SOURCE DATA
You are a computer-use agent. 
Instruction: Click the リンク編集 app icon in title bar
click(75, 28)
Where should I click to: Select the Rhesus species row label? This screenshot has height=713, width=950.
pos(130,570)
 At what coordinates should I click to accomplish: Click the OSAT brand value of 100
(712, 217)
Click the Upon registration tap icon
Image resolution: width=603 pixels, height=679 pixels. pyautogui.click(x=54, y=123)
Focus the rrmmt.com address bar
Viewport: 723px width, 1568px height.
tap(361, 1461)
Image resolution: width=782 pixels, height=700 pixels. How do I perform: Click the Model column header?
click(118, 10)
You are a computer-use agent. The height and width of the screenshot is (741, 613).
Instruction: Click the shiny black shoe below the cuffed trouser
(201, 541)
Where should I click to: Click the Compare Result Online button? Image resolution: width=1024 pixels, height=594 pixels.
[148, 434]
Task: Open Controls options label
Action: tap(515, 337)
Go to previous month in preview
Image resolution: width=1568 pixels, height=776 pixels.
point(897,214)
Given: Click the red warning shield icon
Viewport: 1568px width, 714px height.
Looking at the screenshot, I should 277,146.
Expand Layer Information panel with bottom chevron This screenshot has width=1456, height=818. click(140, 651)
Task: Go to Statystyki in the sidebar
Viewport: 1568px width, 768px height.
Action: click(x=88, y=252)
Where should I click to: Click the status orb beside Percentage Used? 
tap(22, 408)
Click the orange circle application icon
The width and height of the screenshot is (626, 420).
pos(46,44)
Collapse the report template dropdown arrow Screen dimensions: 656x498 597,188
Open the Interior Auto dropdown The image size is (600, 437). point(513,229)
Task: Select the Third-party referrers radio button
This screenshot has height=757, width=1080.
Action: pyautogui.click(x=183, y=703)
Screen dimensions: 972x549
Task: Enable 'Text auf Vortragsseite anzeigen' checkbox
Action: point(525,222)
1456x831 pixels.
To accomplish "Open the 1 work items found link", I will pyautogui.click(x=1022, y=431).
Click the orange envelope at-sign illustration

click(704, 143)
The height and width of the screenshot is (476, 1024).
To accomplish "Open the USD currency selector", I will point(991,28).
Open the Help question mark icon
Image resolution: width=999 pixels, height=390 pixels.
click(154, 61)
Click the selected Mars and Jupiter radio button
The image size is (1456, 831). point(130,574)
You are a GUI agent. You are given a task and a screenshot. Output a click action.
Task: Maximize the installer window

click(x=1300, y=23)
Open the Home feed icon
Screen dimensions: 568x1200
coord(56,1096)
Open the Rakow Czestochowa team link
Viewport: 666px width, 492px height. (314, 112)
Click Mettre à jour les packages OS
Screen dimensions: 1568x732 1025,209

YOUR TASK
Check each line of the entries for the string "agent". Copy the lines that have it.

THE COMPLETED TASK
You are a computer-use agent. 
You are a computer-use agent. The height and width of the screenshot is (741, 613).
You are a GUI agent. You are given a task and a screenshot. Output a click action.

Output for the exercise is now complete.